The sample size is sufficiently large, but the subjects were not randomly selected; hence our study is not truly representative of the general population. In this cross-sectional study, no specific age cut-off was chosen to study the prevalence. We admit that an age-based subgroup analysis would have helped estimate the prevalence of MAB in younger age group, but this was not done as it deviates from the actual objective the current study. Further prospective studies are planned to answer this. Owing to unestablished cut-offs in the age group studied, we used gender-adjusted quintile cut-offs for anthropometric measurements. The predictive power of anthropometric measurements was examined for MAB including hypertension and not for actual cardiovascular events, and so longitudinal studies are required to demonstrate the true association in terms of evolution of CVD outcome. Although it is established that the amount of body fat and the distribution pattern of fat itself are strongly related to gender and pubertal development staging, data on Tanner's pubertal staging were available only for a limited number of participants in our study and were not included in our analysis. It is possible that the use of pubertal staging with adjusted cut-off values for WC and SFT-abdomen could have strengthened the predictive ability of these measurements.

Conclusions

Our data suggest that WC and Ab—SFT are reliable predictors of MAB in adolescents and young adults. Our results give practical guidelines to primary care physicians to implement SFT measurements in addition to WC in predicting MAB in this age group. These measurements could serve as important clinical tools for cardiometabolic risk stratification and help in minimising the traditional practice of additional testing in all individuals with increased BMI and help in considerable cost cutting on unwarranted tests.

What is already known in this topic.

  • The Metabolic Syndrome is a risk factor for cardiovascular disease and diabetes that affects all ages.

  • Simple and reliable clinical measurements in a primary setting will help in stratifying children and young adults at risk.

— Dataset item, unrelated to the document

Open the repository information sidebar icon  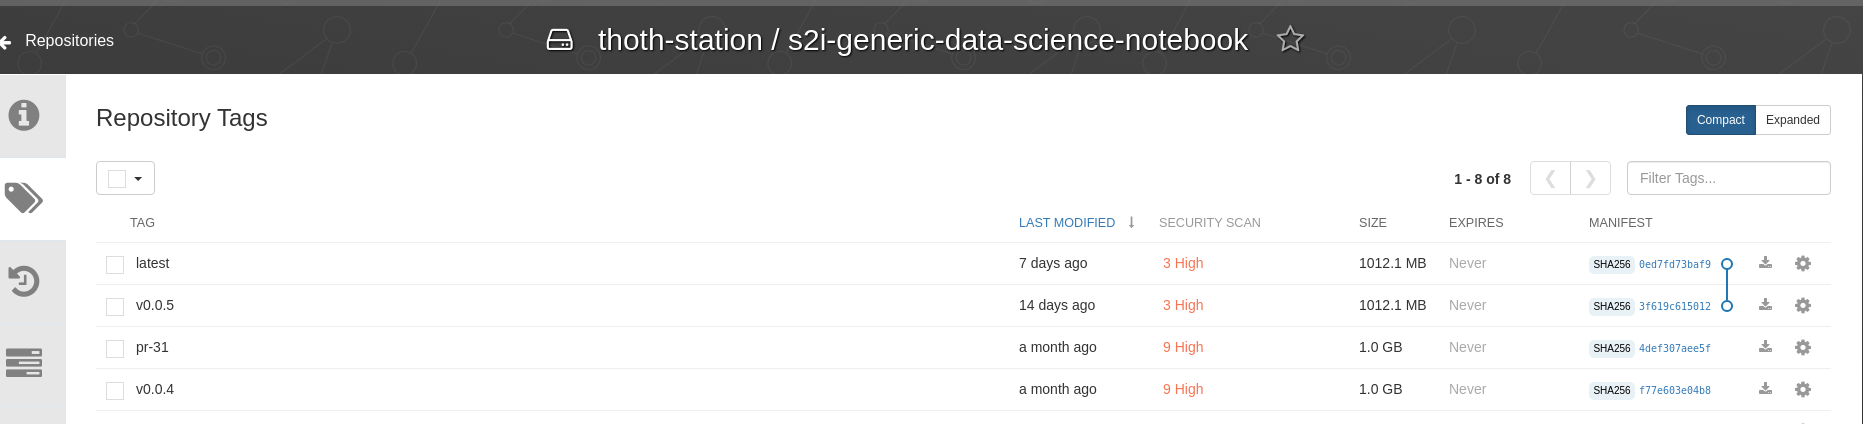click(x=24, y=115)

  • The waist circumference is an important predictor for the Metabolic Syndrome in adults.

What this paper adds.

  • The waist circumference and abdominal skin fold thickness measurements are important predictors of the metabolic abnormalities in adolescents and young adults.

  • Subjects above the third quintile cut-offs for anthropometric measurements require further blood testing and appropriate management.

  • These simple clinical tools in a primary care setting will be meaningful to diagnose and predict future risk.

  • Body mass index is not a reliable predictor of cardiometabolic risk clustering in younger age groups.

Acknowledgments

We thank the team members of the School Programme and Diabetes Education/Screening (SPADES study) from the Department of Endocrinology, Diabetes and Metabolism for their support and help. We thank Prof. MS Seshadri, (Department of Endocrinology, Diabetes & Metabolism, CMC, Vellore) and Dr. Elizabeth Kee (Department of Pediatrics, Trivandrum Medical College, India) for critically reviewing the paper and their valuable comments for critically reviewing the paper, and his valuable comments.

Footnotes

Funding: This study was partially funded by grants from Research Society for Study of Diabetes in India and Pfizer Pharmaceuticals R & D.

Competing interests: None.

Patient consent: Obtained.

Ethics approval: Ethics approval was provided by the Institituional Review Board and Ethics Committee of Christian Medical College, Vellore, Tamil Nadu, India.

Provenance and peer review: Not commissioned; externally peer reviewed.